Microsoft-backed OpenAI has launched a bug bounty program and is inviting the global community of security researchers, ethical hackers, and technology enthusiasts to help the company identify and address vulnerabilities in its generative artificial intelligent systems. 

“We are excited to build on our coordinated disclosure commitments by offering incentives for qualifying vulnerability information,” OpenAI said in its blog post on Tuesday.

Based on the severity and impact of the reported vulnerability, OpenAI will hand out cash rewards ranging from $200 for low-severity findings to up to $20,000 for exceptional discoveries. 

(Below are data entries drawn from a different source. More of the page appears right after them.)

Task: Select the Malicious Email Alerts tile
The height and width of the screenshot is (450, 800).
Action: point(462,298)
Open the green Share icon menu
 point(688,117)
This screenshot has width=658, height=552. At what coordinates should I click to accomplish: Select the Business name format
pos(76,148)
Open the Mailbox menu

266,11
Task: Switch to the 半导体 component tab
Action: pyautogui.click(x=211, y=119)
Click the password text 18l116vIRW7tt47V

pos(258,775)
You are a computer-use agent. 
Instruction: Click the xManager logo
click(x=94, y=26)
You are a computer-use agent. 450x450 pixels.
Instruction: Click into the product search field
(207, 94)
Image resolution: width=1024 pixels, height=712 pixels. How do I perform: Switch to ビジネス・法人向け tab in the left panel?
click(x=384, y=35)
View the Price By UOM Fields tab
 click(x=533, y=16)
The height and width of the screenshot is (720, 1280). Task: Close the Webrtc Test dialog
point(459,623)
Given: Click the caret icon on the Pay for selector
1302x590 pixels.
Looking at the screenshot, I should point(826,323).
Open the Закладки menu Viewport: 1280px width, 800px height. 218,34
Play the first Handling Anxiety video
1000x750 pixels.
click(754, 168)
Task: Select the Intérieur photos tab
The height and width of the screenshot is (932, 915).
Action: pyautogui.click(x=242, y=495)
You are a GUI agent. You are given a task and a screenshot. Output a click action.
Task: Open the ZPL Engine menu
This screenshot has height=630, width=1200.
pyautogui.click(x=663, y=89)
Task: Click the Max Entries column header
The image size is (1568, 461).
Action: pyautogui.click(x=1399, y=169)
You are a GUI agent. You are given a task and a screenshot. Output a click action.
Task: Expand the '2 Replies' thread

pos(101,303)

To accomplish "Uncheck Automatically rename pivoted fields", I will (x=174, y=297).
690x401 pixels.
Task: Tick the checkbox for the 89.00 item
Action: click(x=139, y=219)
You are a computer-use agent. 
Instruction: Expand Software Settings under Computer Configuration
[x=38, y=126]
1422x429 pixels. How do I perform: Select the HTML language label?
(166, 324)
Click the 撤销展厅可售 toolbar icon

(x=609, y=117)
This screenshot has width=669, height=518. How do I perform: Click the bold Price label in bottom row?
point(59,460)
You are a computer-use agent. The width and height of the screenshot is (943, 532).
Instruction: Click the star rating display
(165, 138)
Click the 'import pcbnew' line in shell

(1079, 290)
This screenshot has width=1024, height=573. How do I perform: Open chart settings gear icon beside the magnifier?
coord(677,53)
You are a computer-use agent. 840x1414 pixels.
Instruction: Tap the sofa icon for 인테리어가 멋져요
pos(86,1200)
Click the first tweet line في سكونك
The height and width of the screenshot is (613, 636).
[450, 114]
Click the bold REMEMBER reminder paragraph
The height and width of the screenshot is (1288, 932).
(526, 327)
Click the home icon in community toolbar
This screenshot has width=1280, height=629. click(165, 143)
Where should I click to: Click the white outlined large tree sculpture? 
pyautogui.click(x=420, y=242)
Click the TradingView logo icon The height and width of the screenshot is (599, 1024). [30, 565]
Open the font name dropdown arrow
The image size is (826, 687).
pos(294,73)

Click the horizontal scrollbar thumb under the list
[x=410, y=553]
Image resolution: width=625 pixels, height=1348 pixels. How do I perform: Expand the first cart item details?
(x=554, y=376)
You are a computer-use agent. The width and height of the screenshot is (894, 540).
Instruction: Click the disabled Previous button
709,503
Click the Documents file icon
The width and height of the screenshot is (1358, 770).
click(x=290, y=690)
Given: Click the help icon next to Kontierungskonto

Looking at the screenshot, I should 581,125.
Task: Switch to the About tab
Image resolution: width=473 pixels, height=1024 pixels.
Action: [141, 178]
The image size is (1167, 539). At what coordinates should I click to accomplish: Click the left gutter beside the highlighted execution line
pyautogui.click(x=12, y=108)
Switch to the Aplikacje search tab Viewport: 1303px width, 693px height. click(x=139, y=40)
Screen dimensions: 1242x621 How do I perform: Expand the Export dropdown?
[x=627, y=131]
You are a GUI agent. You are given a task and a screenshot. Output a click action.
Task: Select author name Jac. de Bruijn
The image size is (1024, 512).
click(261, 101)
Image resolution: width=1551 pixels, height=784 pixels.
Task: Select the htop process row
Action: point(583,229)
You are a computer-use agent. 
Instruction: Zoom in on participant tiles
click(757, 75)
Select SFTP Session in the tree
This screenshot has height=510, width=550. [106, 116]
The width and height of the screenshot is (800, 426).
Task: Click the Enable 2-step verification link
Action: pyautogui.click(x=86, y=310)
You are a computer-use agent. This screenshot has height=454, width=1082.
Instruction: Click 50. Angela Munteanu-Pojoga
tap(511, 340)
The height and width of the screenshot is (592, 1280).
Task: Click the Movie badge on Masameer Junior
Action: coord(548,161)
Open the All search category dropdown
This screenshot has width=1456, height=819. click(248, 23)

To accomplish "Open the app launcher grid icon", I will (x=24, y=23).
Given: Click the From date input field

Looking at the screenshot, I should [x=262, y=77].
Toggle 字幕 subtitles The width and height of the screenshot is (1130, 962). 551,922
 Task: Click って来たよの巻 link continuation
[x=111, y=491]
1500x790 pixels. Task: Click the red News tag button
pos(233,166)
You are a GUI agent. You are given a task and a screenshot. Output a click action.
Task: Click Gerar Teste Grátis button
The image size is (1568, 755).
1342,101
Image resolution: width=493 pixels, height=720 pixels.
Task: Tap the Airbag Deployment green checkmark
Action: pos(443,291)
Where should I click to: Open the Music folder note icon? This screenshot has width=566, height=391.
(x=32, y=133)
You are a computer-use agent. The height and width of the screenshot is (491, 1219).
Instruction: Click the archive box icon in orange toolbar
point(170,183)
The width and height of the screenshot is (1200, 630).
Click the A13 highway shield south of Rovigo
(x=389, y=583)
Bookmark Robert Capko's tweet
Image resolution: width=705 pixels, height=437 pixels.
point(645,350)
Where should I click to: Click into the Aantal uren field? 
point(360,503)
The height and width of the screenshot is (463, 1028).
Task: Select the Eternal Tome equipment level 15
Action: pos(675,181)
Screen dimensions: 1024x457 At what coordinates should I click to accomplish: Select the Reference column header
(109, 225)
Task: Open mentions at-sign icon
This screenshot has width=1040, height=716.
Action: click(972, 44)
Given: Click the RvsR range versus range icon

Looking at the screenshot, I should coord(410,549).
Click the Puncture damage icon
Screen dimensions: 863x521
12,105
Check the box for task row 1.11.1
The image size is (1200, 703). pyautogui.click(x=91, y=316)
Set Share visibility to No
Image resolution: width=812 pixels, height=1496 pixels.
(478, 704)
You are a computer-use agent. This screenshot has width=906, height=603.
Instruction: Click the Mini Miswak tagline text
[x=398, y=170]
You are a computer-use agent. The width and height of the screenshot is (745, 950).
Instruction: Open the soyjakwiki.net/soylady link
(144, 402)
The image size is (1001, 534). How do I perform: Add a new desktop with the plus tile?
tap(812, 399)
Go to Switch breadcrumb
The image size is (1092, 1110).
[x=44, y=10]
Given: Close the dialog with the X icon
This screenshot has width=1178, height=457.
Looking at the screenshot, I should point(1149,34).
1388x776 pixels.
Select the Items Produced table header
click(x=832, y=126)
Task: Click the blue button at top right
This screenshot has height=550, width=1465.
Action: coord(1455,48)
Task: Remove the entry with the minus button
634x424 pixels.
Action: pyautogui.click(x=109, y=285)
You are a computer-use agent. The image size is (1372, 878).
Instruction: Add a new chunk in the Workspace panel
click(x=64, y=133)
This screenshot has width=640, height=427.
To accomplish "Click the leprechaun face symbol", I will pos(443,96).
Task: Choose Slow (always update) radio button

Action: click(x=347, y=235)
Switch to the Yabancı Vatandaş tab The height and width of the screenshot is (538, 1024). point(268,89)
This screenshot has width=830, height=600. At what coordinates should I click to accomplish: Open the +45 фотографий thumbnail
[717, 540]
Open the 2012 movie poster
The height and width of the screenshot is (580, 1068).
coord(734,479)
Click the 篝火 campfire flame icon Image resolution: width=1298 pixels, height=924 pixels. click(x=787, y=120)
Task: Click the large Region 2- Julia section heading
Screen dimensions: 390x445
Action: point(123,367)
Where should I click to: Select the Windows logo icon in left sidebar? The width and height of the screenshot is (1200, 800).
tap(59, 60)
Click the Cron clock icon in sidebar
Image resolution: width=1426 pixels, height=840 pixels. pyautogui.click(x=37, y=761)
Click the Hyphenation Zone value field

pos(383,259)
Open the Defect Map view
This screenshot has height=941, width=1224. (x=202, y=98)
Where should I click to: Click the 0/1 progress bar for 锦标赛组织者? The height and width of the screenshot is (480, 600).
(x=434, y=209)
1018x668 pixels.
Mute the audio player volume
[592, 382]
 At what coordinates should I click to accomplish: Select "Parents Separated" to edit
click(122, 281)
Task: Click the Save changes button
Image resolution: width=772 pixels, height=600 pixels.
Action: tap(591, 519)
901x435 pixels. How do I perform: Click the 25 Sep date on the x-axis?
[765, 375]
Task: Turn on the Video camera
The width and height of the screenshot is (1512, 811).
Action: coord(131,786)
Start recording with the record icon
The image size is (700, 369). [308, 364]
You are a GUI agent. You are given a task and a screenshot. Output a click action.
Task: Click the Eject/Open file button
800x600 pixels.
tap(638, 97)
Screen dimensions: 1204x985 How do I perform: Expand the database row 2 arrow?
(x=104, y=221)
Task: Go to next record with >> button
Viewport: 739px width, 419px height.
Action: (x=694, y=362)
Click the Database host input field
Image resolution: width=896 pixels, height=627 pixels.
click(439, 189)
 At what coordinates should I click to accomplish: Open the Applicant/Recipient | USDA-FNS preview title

The company has partnered with Bugcrowd, a bug bounty platform, to manage the submission and reward process. 

OpenAI bug bounty program

The OpenAI bug bounty program includes API targets, ChatGPT, third-party corporate targets, OpenAI API keys, and OpenAI research organization. 

The API targets include OpenAI API and public cloud resources or infrastructure involved in serving the OpenAI API such as cloud storage accounts (e.g., Azure data blobs), and cloud compute servers (e.g., Azure virtual machines). 

In terms of ChatGPT, the scope includes ChatGPT Plus, logins, subscriptions, OpenAI-created plugins (e.g. browsing, code interpreter), plugins that users create themselves, and all other functionality.

Also included in the scope of the program is confidential OpenAI corporate information that may be exposed through third parties such as Google Workspace, Asana, Trello, Jira, Monday.com, Notion, Confluence, Evernote, Intercom, Hubspot, Zendesk, Salesforce, Stripe, Airbase, Navan, Tableau, Mode, Charthop, and Looker, Bugcrowd said. 

Model hallucinations and safety issues out of scope 

Issues related to the content of model prompts and responses are strictly out of scope and will not be rewarded unless they have an additional directly verifiable security impact on an in-scope service. Even model hallucinations are listed as out of scope by OpenAI.

“Model safety issues do not fit well within a bug bounty program, as they are not individual, discrete bugs that can be directly fixed,” OpenAI said. 

Examples of issues that are out of scope include jailbreaks or safety bypasses, getting the model to say bad things, getting the model to tell you how to do bad things, and getting the model to write malicious code. 

Model hallucinations refer to situations where the user gets the model to pretend to do bad things, gets the model to pretend to give answers to secrets, or gets the model to pretend to be a computer and execute code. 

Once a vulnerability is discovered, information related to it needs to be communicated using OpenAI’s Bugcrowd program. The details of the vulnerability need to be kept confidential until authorized for release by OpenAI’s security team. OpenAI said it aims to provide authorization within 90 days of report receipt. 

Recent security issues in ChatGPT 

The announcement of the bug bounty program by the company comes within weeks of ChatGPT facing a security incident. Last month, the company revealed that a Redis client open source library bug had led to a ChatGPT outage and data leak, where users could see other users’ personal information and chat queries.

Chat queries and personal information such as subscriber names, email addresses, payment addresses, and partial credit card information of approximately 1.2% of ChatGPT Plus subscribers were exposed, the company acknowledged. 

ChatGPT was launched by OpenAI in November and had over one million users within the first five days.

However, ChatGPT is increasingly facing competition. On Monday, Alibaba Cloud announced the launch of a new large language model, called Tongyi Qianwen, which it will roll out as a ChatGPT-style front end to all its business applications.

Tongyi Qianwen will support both English and Chinese inputs and rolled out in beta test for customers in China.

Another Chinese internet services and AI giant, Baidu, announced a Chinese language ChatGPT alternative, Ernie bot, last month. In its initial phase, 650 business partners would have access to the bot, and the company hopes to improve the bot based on feedback.